-- Start of DATA FOR PROCESSING --

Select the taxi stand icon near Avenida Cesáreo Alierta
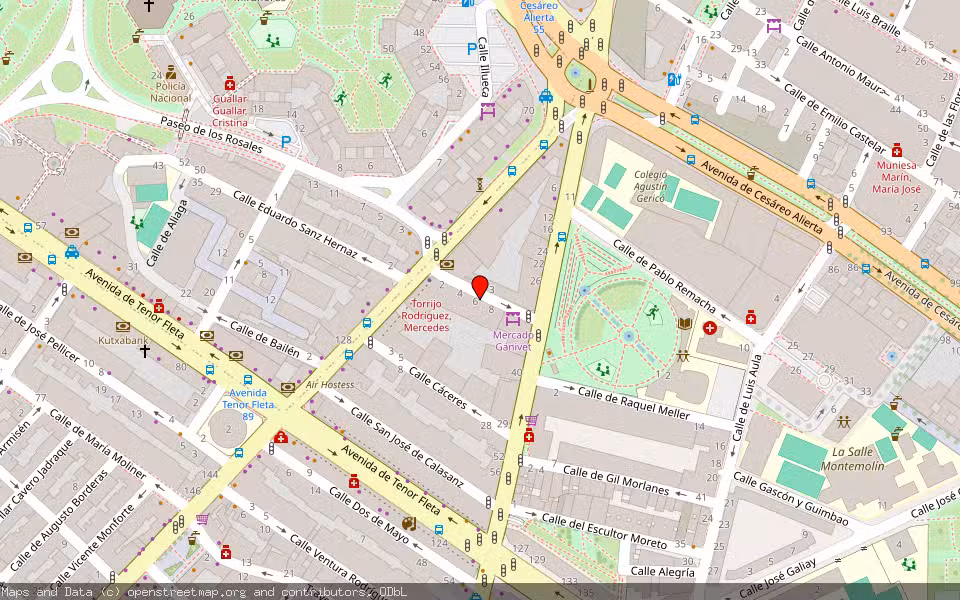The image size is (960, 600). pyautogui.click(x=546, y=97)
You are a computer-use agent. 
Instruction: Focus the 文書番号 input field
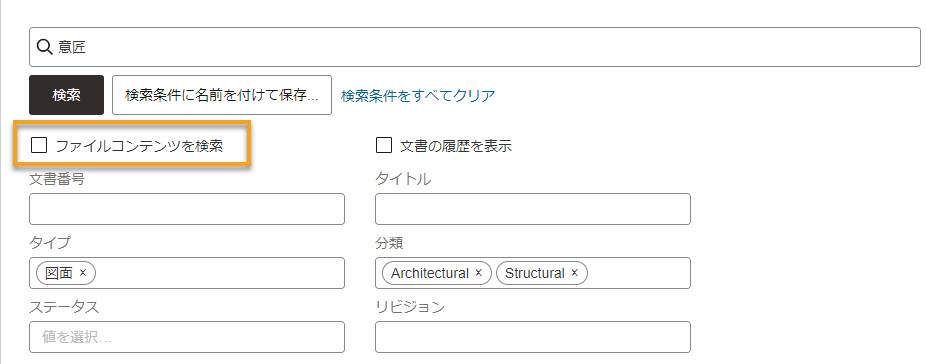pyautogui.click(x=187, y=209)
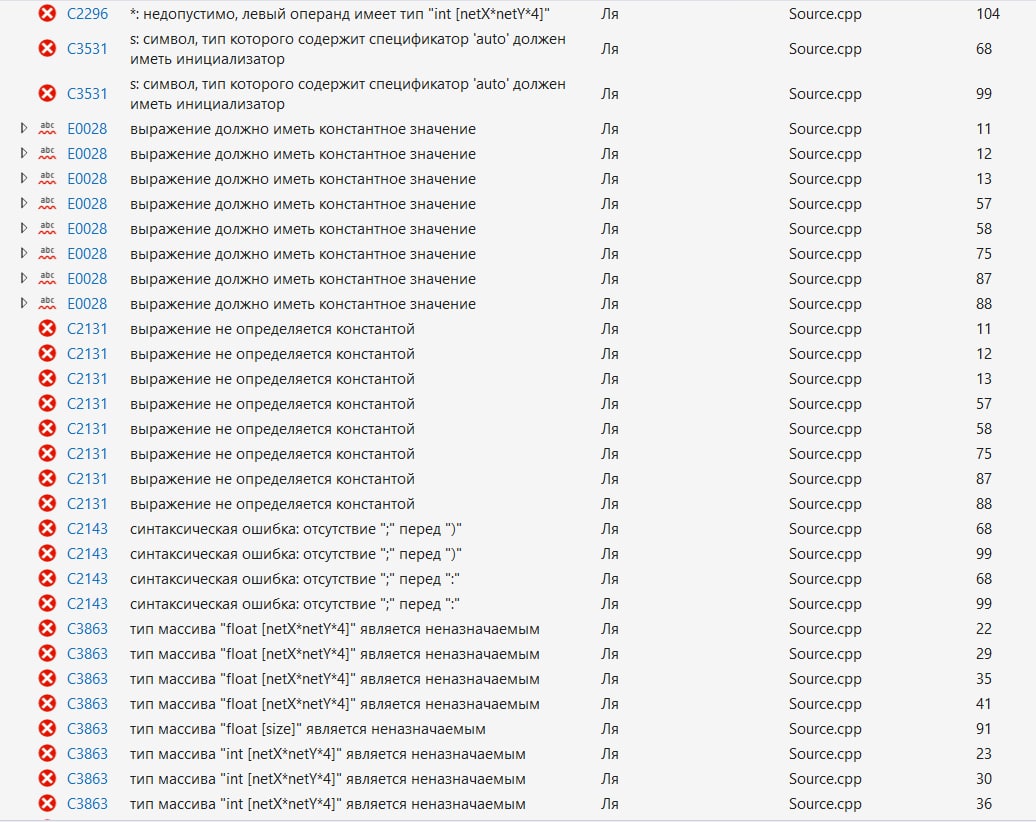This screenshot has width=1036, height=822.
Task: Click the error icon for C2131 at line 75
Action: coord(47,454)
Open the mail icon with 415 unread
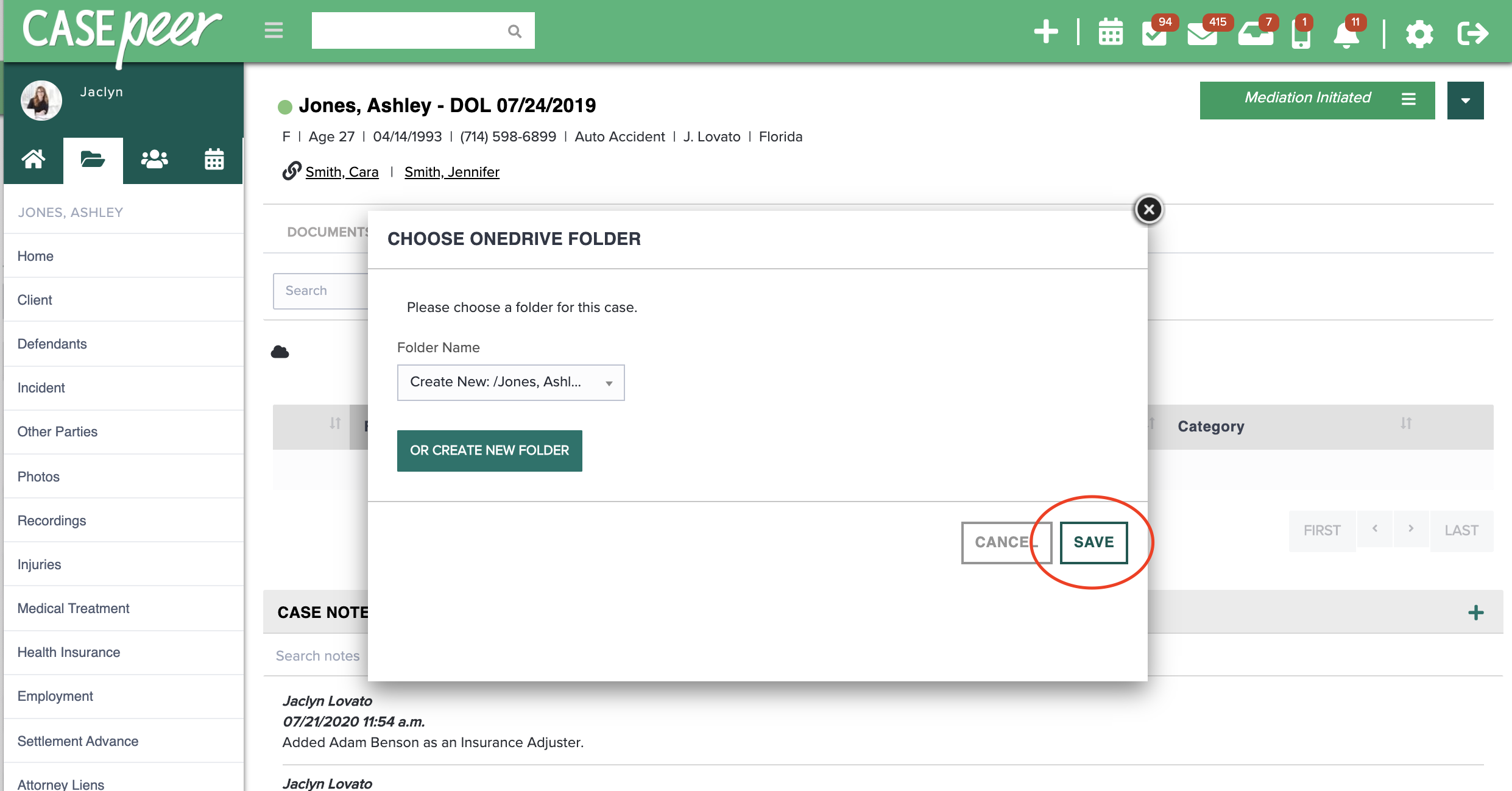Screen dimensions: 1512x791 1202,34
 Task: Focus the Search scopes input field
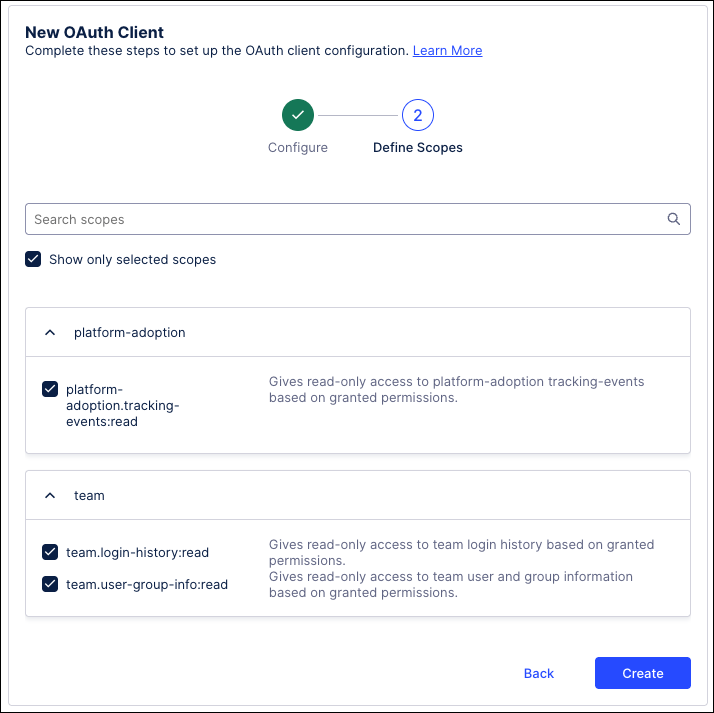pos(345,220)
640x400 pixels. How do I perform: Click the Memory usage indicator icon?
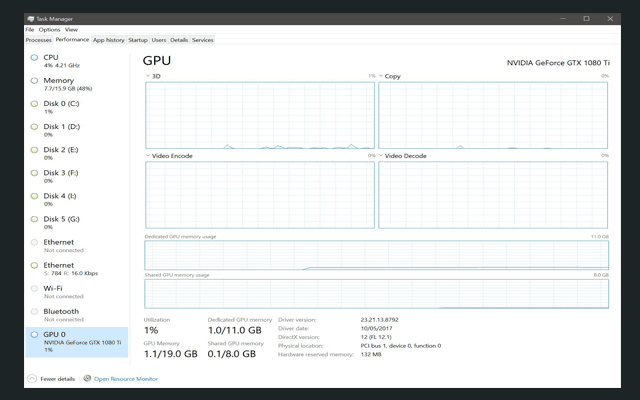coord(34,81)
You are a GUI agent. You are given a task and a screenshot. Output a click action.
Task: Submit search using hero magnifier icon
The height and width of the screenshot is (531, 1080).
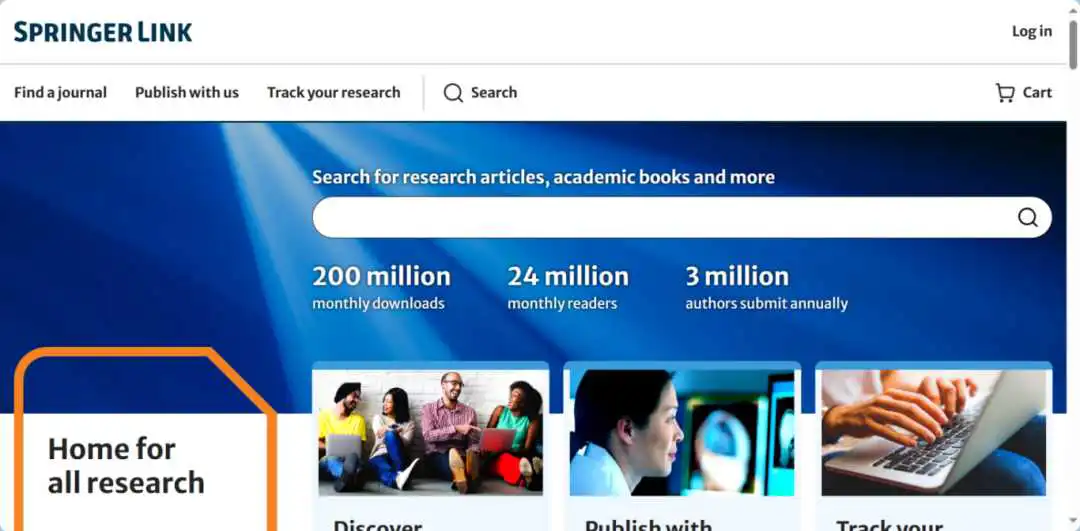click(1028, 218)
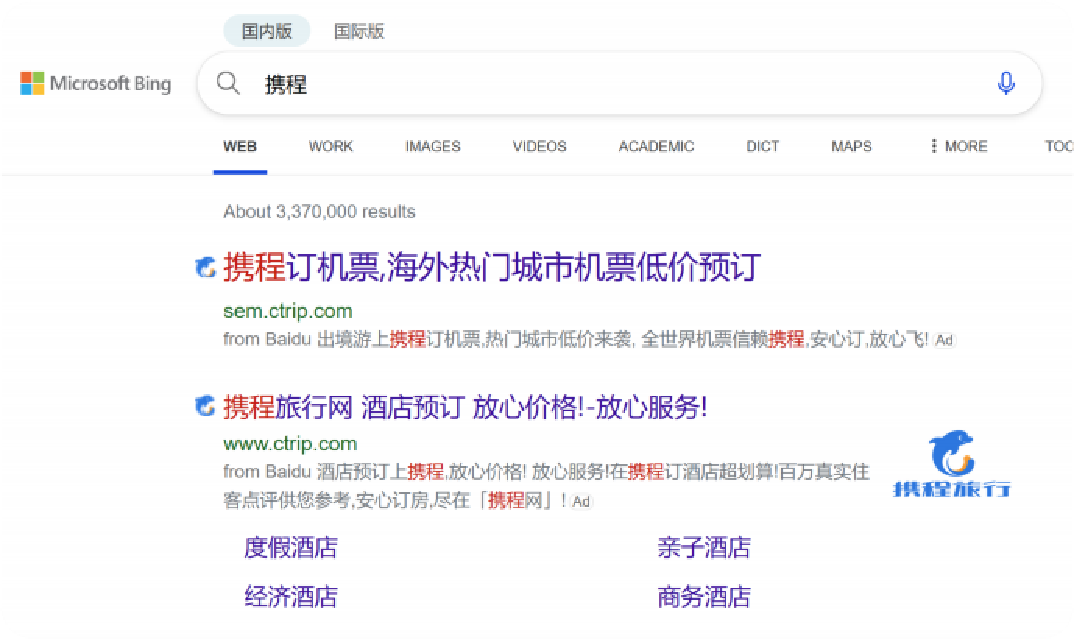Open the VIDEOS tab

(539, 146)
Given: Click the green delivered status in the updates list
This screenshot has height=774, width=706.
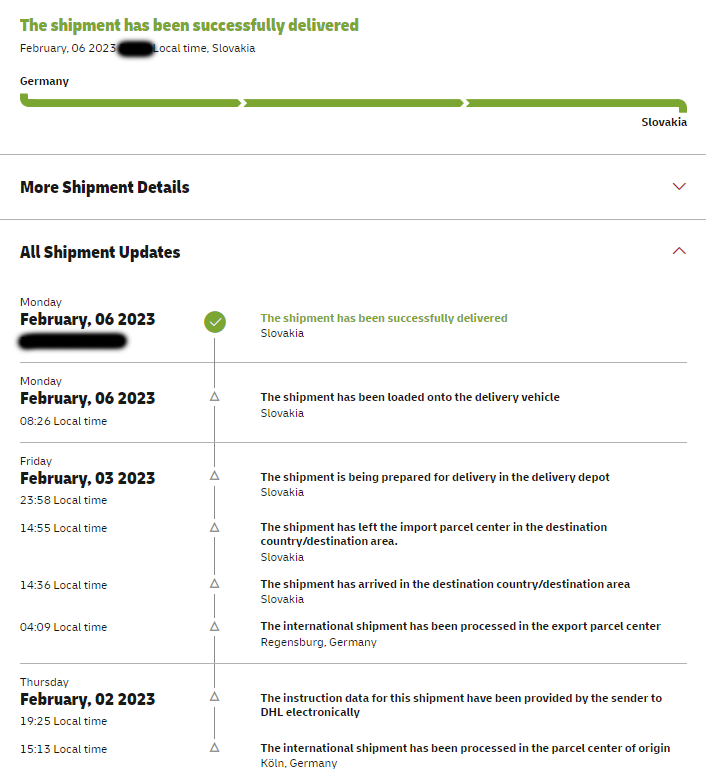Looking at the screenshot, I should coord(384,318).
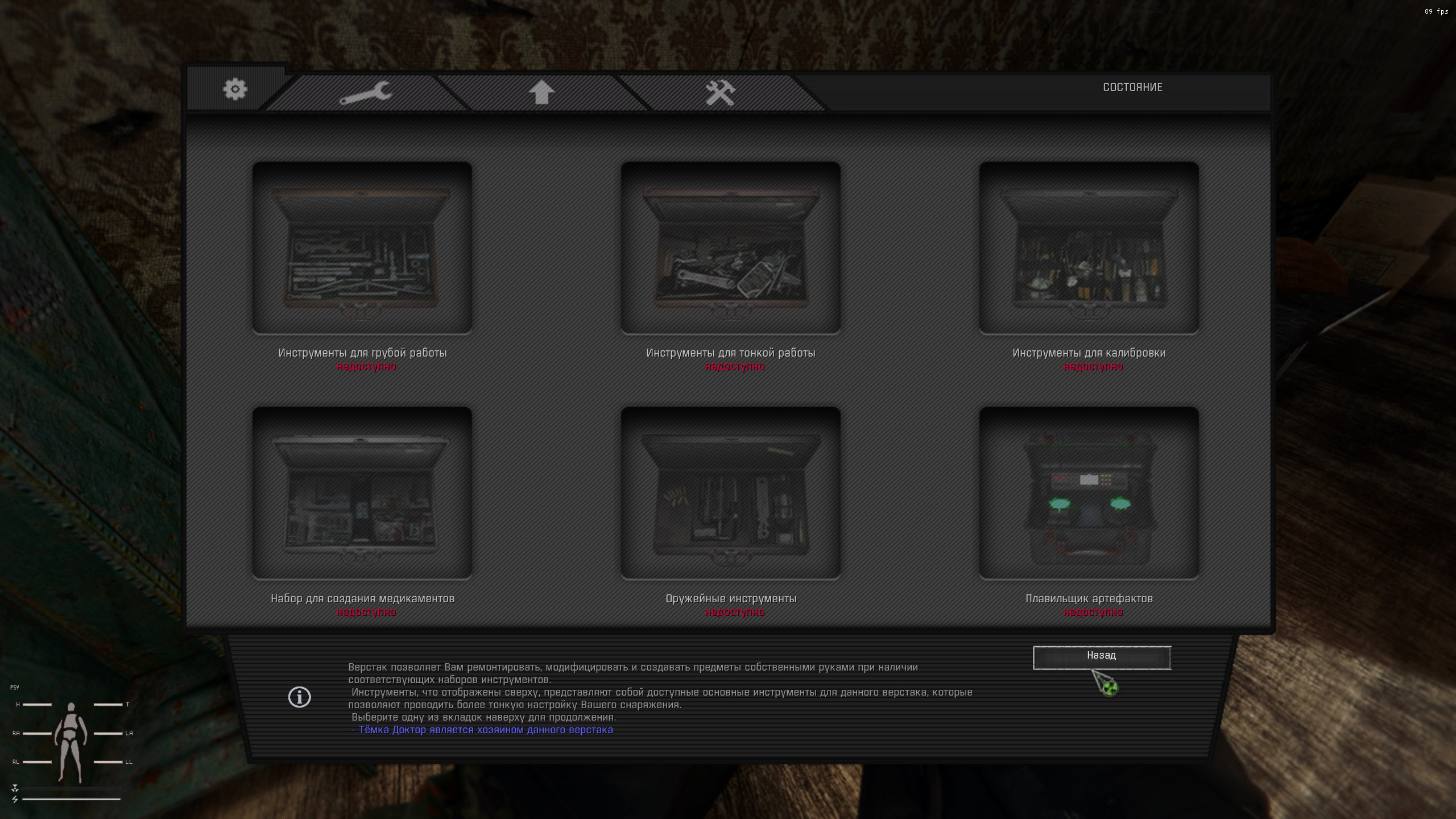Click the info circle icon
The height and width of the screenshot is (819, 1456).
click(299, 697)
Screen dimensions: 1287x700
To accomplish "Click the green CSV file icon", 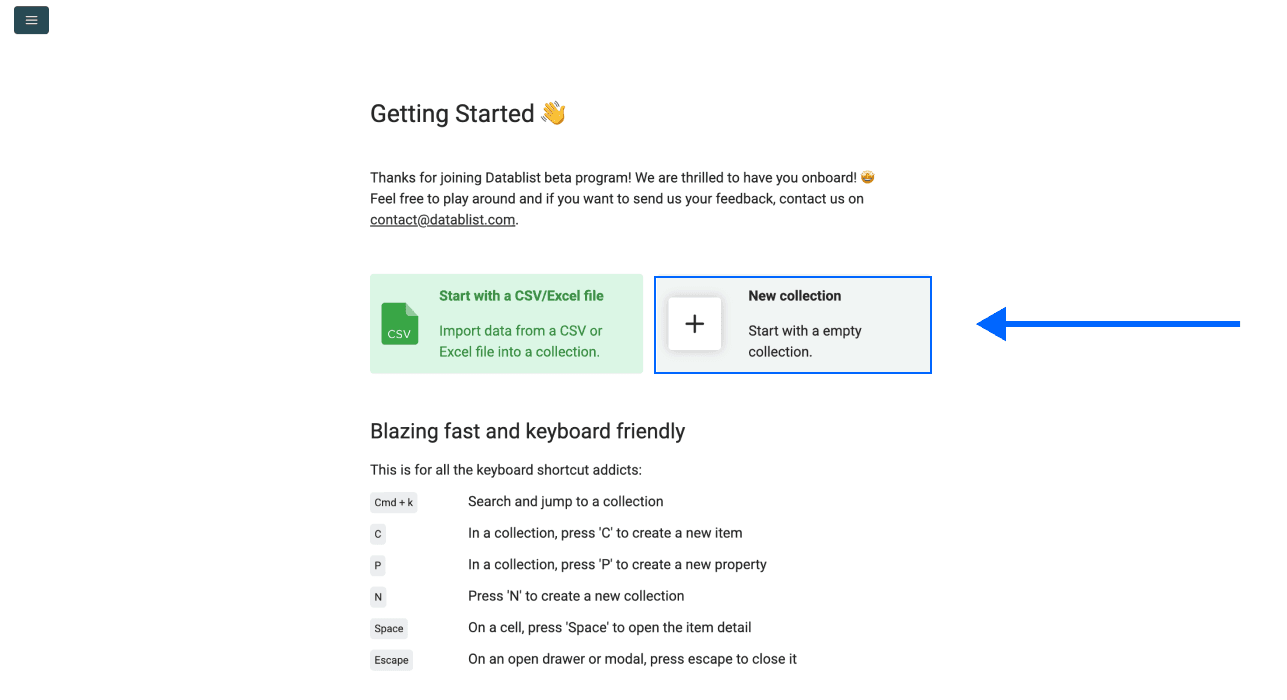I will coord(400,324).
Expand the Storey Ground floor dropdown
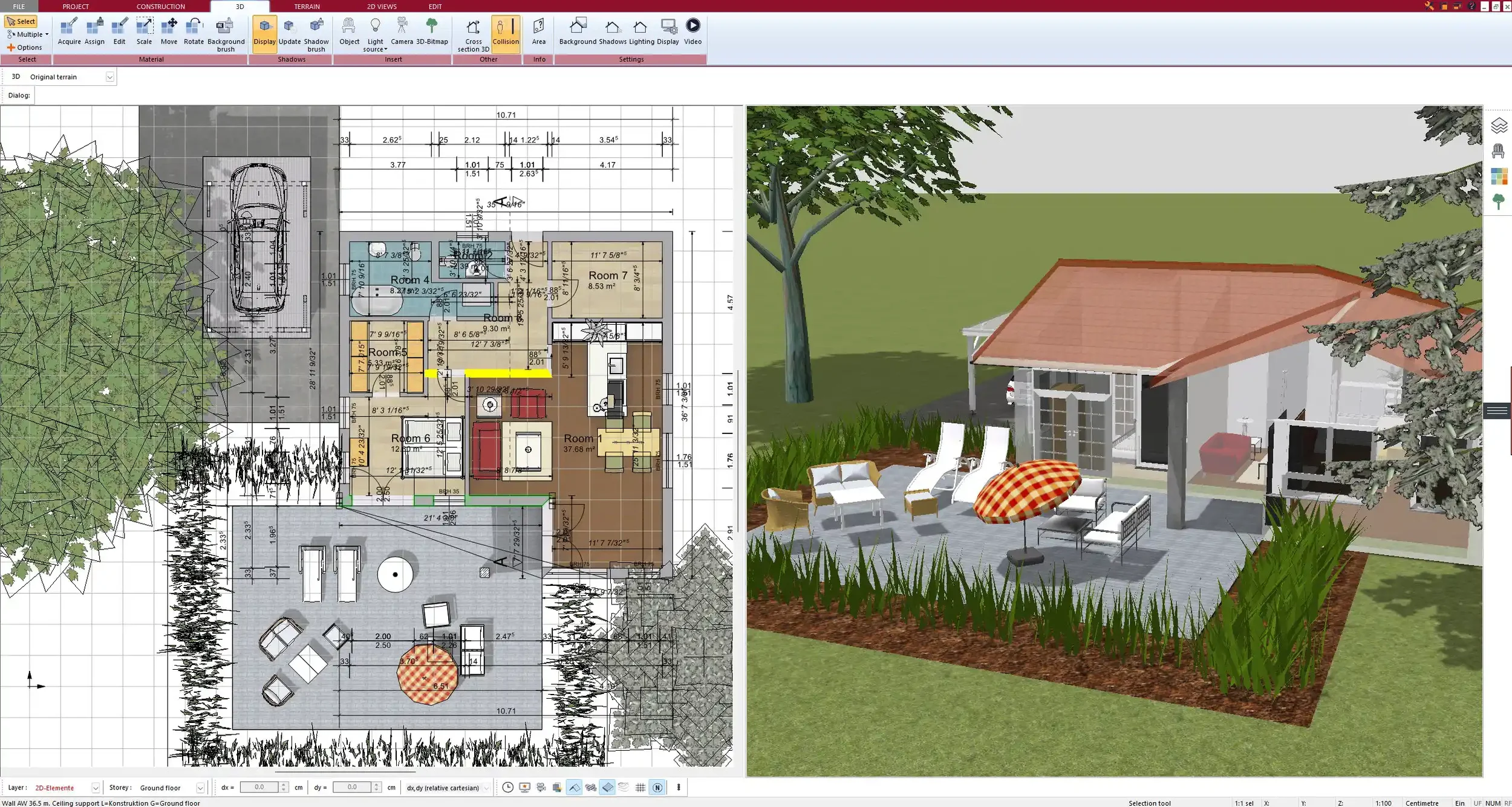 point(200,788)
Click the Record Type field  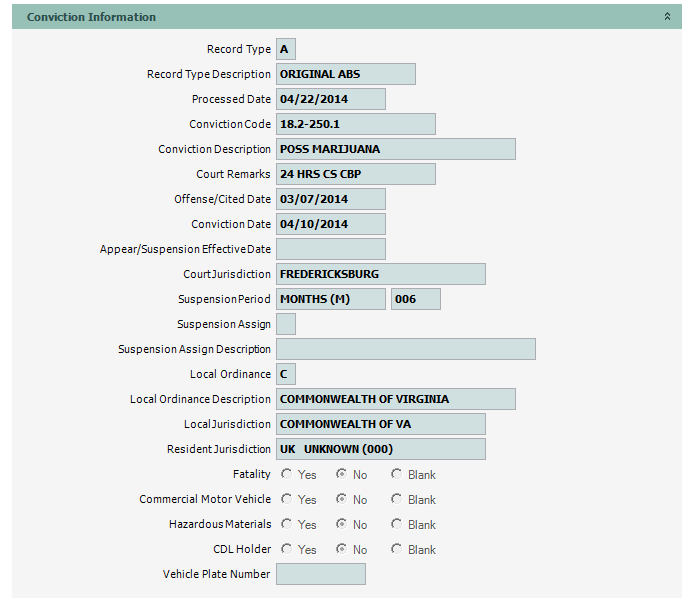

-- End of DATA FOR PROCESSING --

WHAT IS BEING ASKED:
Transcribe the lines above, starting at the line that contains "You are a GUI" and ending after the line that contains "click(299, 697)". Leave the pictures out.

EXPECTED ANSWER:
You are a GUI agent. You are given a task and a screenshot. Output a click action.
Task: Submit search using hero magnifier icon
The height and width of the screenshot is (531, 1080).
click(1028, 218)
Open the VIDEOS tab

(539, 146)
Given: Click the green delivered status in the updates list
This screenshot has height=774, width=706.
Looking at the screenshot, I should coord(384,318).
Click the info circle icon
The height and width of the screenshot is (819, 1456).
click(299, 697)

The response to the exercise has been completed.